On July 19th 1904 an indenture was signed by Victor George Henry Francis Marquis of Conyngham of Slane Castle, Connell Gallagher Tenant and the Most Rev Patrick O’Donnell Bishop of Raphoe. The contract was start of a process which would see Carrickfinn Island getting the first purpose built National School. The school was built on a site given by Connell Gallagher, a tenant of local Conyngham Estate and was supervised by Rev James Walker, Parish Priest of Lower Templecrone in which Carrickfinn Island was a part. The cost of the building was £228 stg, a grant £152 stg was given by Westminster to the Commissioners of Public Works while the remainder was raised within the Parish. This was a very progressive year for the parish with contracts being signed for the erection of a new National School in Annagry and Annagry Carpet Factory, the later by the Congested Districts Board. Hughie McCole from the Hills built the new school and it was opened on March 28th 1906.
During World War 1, the teachers received a war bonus of £4 4s per annum because of rising inflation.
When Mrs Diver retired in 1915, a young teacher who had just graduated temporarily filled the position. His name was Jimmy Greene from Ranafast who later was to become the most famous Gaelic novelist of the twentieth century under the penname Máire or Seamus Ó Grianna. Jimmy Fheilimidh as he was locally known travelled to school by currach. When the sea was rough he’d stay in the home of Lanty Gallagher, a serving gunner in the Royal Navy. Lanty who joined the Navy in the 1890s was home on leave during Jimmy’s teaching term in Carrickfinn. Lanty, a past pupil of Richard Given ended his naval career in 1919 having seen action as a gunner aboard the flagship HMS Lion during the Battle of Jutland.

> [Source material]
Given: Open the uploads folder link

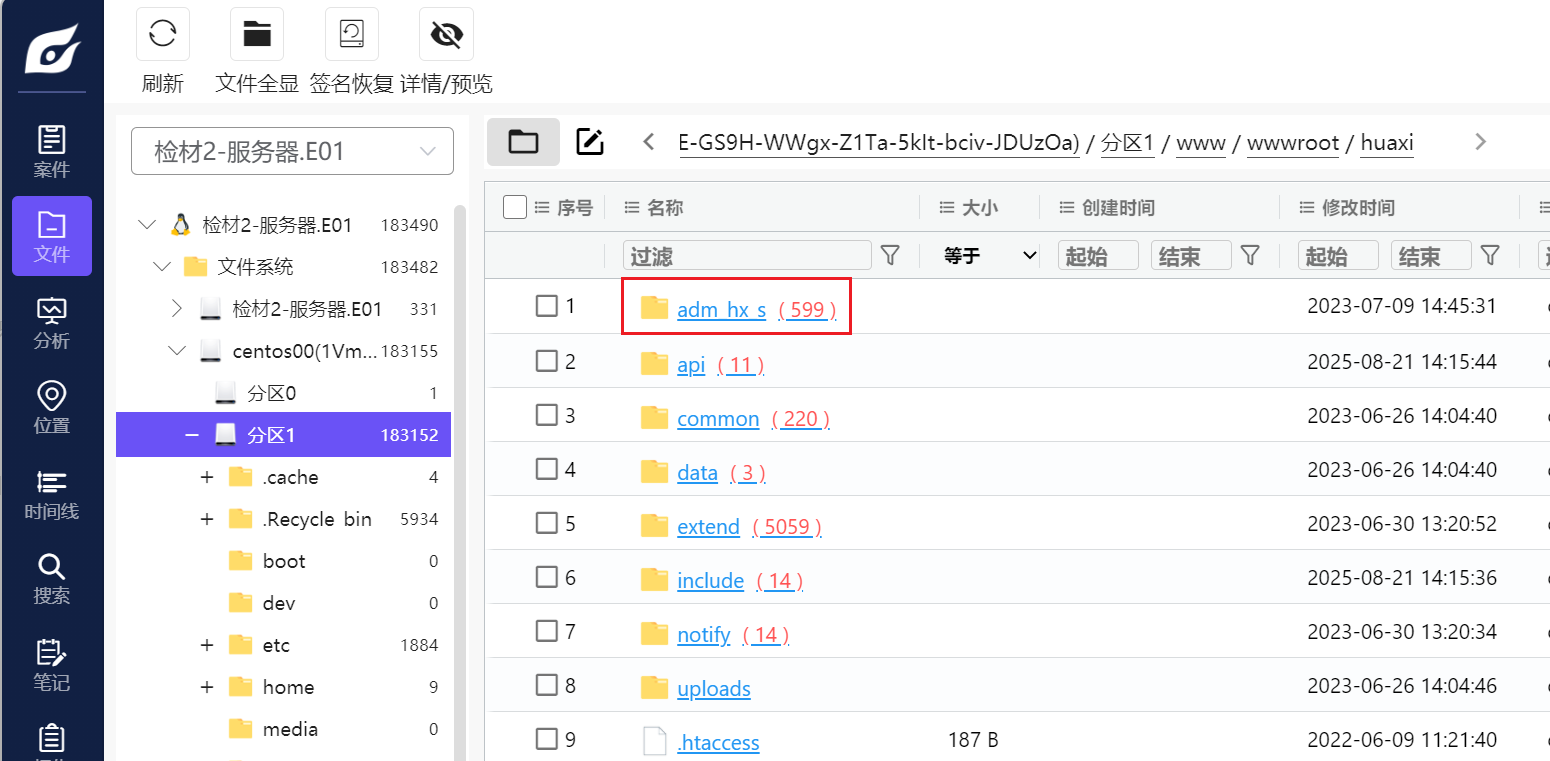Looking at the screenshot, I should (713, 689).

> [Goals]
[a] In the Carrickfinn school excerpt, who built the new school?
[b] For each statement, say whether the Carrickfinn school excerpt agrees with it, and quote the words that decide it: (i) The school building cost £228 stg. (ii) Jimmy Greene got to school by bicycle. (iii) Lanty Gallagher's naval career ended in 1919.

> [Solutions per task]
[a] Hughie McCole from the Hills built it.

[b]
(i) Yes: "The cost of the building was £228 stg"
(ii) No: "travelled to school by currach"
(iii) Yes: "ended his naval career in 1919"